[[ Source text open ]]

Well, Google to the rescue. They're testing a system called Perspective that they say will be able to spot problem posts and either flag them or disallow them or let the poster re-think them before posting. It doesn't seem to be quite ready for wide distribution yet - their own example doesn't flag "Your a socialist snowflake!" - but some sites working with them on it are Wikipedia, the New York Times, the Guardian and the Economist.
I'm thinking it might be useful for forums - especially if Google is the one developing it, because Google's opinion of your site is important in terms of being found and in the various definitions of "value" that potential visitors and advertisers might use. Or it could just improve forum conversations by letting a poster know whether his post is likely to be taken well or not. Google's algorithm hates forums, so I'm hoping it might help with that by raising the quality of conversations, if that's possible. Hard to tell on that one since users don't usually have a stake in the site and very often couldn't care less about such things.

[[ Source text closed ]]
[[ Information supplied open ]]

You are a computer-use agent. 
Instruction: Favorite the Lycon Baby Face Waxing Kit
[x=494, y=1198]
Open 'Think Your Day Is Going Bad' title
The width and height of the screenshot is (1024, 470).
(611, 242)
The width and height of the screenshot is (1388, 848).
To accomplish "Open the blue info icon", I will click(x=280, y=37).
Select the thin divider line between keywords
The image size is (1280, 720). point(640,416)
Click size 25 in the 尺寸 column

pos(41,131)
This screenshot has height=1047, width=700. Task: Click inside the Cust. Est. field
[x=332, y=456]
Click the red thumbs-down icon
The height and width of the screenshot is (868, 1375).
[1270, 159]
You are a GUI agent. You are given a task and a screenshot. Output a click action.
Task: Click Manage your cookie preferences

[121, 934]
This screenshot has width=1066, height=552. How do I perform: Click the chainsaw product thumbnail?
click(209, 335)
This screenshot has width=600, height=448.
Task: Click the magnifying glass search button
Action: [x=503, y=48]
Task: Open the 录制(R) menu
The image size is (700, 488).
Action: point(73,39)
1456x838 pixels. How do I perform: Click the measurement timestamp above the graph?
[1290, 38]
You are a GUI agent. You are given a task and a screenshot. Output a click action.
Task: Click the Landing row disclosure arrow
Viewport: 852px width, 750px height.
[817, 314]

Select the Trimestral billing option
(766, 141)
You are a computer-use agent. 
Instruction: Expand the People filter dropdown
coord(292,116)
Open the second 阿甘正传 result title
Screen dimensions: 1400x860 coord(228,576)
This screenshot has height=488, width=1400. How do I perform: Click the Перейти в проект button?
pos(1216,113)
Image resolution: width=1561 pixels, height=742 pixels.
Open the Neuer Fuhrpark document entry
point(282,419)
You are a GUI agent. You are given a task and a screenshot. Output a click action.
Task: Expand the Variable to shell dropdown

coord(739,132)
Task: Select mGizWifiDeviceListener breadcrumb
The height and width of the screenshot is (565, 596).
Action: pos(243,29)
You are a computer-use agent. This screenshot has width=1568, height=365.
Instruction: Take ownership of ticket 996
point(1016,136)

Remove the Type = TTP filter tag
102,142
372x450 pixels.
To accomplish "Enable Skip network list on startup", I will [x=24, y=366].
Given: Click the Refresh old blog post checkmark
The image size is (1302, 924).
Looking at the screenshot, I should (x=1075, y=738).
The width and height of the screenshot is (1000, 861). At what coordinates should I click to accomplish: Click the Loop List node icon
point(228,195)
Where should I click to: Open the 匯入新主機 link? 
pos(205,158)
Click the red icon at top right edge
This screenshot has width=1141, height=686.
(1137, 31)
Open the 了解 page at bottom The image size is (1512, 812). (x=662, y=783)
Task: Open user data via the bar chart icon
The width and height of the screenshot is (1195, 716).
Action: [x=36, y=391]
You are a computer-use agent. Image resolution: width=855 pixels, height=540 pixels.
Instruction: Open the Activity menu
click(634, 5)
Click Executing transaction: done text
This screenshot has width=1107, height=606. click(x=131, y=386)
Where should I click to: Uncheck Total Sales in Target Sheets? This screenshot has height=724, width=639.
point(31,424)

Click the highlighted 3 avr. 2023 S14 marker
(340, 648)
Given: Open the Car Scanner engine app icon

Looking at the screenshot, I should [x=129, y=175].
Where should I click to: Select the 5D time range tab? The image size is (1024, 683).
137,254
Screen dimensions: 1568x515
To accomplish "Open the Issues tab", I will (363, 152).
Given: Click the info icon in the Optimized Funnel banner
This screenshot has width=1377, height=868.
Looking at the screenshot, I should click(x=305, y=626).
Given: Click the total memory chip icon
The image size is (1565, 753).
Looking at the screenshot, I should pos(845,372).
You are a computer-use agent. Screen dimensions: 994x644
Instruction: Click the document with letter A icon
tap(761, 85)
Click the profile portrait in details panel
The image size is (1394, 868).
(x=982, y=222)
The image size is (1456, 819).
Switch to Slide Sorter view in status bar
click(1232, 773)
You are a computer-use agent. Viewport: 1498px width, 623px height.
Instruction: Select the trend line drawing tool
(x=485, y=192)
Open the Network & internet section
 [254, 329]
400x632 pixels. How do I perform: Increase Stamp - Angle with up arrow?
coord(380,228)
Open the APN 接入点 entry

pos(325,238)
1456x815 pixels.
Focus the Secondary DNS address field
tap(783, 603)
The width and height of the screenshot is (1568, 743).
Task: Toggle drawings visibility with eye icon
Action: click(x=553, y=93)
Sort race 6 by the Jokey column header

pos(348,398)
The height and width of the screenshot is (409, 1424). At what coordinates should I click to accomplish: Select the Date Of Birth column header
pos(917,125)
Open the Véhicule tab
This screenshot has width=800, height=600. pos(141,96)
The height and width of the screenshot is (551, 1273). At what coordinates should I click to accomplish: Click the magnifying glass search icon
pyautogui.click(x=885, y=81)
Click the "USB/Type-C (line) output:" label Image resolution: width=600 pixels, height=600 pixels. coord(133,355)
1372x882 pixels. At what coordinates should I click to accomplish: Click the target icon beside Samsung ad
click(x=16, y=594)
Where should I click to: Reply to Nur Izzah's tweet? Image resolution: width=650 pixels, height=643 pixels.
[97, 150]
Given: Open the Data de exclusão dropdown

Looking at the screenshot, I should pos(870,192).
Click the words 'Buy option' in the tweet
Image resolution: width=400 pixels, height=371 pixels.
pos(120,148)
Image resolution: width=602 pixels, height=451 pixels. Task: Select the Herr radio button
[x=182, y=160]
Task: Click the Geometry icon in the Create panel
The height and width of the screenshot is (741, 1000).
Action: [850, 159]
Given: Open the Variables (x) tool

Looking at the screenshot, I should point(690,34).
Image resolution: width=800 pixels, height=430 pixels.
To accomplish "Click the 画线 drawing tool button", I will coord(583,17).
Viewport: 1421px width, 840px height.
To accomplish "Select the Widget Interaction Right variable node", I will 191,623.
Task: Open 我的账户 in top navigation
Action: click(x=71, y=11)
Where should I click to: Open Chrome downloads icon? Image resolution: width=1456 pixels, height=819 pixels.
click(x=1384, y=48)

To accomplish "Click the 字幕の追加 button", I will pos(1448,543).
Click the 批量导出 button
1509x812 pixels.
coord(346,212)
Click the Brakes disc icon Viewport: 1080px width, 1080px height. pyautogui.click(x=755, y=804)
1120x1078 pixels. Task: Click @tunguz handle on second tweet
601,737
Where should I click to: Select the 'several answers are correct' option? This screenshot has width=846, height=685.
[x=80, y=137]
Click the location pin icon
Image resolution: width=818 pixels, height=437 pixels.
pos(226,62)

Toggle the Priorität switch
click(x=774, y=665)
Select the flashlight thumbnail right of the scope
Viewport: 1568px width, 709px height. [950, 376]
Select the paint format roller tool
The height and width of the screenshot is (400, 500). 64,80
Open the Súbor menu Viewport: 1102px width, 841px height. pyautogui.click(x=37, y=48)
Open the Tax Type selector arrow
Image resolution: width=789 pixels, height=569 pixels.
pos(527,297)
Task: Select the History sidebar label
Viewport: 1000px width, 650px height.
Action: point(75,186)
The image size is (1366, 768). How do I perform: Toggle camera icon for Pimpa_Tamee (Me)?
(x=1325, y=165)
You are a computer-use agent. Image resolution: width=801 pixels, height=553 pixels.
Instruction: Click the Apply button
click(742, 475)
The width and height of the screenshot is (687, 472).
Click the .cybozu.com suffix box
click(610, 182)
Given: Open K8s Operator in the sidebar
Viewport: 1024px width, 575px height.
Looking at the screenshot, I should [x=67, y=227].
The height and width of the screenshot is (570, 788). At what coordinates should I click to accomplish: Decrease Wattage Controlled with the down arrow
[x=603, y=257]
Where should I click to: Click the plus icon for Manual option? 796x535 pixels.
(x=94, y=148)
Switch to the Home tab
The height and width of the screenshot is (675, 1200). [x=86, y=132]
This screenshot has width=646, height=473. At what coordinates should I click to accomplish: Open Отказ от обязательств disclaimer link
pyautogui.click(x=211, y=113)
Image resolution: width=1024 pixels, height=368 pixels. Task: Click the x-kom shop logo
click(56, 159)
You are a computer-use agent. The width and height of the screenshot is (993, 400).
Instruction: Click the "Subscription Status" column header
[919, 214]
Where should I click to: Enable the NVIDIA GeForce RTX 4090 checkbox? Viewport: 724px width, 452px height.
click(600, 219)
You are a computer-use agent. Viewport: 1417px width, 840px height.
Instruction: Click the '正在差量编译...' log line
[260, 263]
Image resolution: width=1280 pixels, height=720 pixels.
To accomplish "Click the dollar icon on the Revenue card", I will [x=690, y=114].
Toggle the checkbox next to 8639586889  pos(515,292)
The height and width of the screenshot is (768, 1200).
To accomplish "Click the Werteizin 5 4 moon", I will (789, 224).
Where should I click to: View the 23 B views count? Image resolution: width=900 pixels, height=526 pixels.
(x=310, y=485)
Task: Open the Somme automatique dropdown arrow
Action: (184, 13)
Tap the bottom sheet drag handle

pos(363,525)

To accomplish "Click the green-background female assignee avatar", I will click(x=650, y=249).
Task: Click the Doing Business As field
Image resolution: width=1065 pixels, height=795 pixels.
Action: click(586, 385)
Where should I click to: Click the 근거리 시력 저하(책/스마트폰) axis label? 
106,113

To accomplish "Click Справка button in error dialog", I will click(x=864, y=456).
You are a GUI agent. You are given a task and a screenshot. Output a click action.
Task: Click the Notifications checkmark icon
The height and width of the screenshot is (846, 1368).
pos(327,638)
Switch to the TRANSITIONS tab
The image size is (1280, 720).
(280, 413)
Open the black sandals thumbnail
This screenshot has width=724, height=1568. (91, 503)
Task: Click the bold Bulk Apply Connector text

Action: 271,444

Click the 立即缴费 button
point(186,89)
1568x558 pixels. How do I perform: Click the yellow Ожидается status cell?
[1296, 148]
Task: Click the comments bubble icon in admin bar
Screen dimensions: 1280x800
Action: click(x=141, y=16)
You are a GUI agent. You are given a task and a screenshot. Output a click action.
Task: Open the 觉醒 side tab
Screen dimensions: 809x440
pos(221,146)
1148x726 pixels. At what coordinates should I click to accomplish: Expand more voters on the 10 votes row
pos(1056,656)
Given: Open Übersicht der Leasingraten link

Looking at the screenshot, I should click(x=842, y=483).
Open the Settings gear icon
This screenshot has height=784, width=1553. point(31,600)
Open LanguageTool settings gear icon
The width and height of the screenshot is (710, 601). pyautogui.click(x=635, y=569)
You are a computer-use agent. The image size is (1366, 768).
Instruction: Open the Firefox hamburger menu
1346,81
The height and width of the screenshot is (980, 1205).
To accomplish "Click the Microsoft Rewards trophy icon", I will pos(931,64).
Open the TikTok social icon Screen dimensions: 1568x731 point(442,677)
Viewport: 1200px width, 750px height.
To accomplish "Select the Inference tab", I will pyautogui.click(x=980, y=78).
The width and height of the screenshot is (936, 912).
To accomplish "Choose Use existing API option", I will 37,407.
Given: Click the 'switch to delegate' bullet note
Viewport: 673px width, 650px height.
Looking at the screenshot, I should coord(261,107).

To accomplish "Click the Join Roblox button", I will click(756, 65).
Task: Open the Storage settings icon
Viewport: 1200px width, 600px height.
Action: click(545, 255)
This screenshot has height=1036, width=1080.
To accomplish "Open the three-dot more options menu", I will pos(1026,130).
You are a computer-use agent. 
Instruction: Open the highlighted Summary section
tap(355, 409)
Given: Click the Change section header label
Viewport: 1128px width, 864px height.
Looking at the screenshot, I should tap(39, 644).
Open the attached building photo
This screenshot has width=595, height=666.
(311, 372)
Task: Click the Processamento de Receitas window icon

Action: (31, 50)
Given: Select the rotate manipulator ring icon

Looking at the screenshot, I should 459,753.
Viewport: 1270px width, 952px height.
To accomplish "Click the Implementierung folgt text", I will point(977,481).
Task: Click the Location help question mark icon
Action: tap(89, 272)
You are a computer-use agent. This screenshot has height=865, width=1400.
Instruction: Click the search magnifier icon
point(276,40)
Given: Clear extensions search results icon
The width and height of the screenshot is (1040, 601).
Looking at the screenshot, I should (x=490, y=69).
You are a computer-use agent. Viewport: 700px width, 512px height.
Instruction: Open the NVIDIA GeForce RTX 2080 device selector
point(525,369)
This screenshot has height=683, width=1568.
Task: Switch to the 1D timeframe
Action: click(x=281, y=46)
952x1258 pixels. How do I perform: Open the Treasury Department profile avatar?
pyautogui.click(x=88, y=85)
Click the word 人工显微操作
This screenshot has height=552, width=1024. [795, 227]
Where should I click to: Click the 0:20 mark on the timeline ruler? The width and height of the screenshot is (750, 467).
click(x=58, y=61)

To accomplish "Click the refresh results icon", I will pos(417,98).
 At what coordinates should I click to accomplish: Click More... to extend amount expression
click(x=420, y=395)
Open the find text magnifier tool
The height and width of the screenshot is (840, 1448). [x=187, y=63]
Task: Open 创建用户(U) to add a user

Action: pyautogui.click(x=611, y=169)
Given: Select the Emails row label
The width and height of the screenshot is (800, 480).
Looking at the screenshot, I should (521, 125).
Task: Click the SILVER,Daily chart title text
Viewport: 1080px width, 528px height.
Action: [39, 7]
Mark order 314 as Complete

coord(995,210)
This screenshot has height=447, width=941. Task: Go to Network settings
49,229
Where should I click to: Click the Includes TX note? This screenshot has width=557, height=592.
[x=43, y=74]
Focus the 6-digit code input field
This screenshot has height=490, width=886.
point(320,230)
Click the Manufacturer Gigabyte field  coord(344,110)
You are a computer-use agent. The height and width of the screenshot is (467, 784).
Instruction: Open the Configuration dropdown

[[ Information supplied closed ]]

# Apply what you read:
[1] According to the post about Google's Perspective system, which sites are working with Google on it?
[2] Carry the post about Google's Perspective system further, starting after its last sentence.

# Results for the exercise:
[1] Wikipedia, the New York Times, the Guardian and the Economist.

[2]
Publishers can choose what they want to do with the information they get from Perspective. For example, a publisher could flag comments for its own moderators to review and decide whether to include them in a conversation. Or a publisher could provide tools to help their community understand the impact of what they are writing—by, for example, letting the commenter see the potential toxicity of their comment as they write it. Publishers could even just allow readers to sort comments by toxicity themselves, making it easier to find great discussions hidden under toxic ones.
https://blog.google/topics/machine-lear ... ersations/
Sounds like it could make comments sections more interesting. Or more entertaining, depending on which end you set the slider on.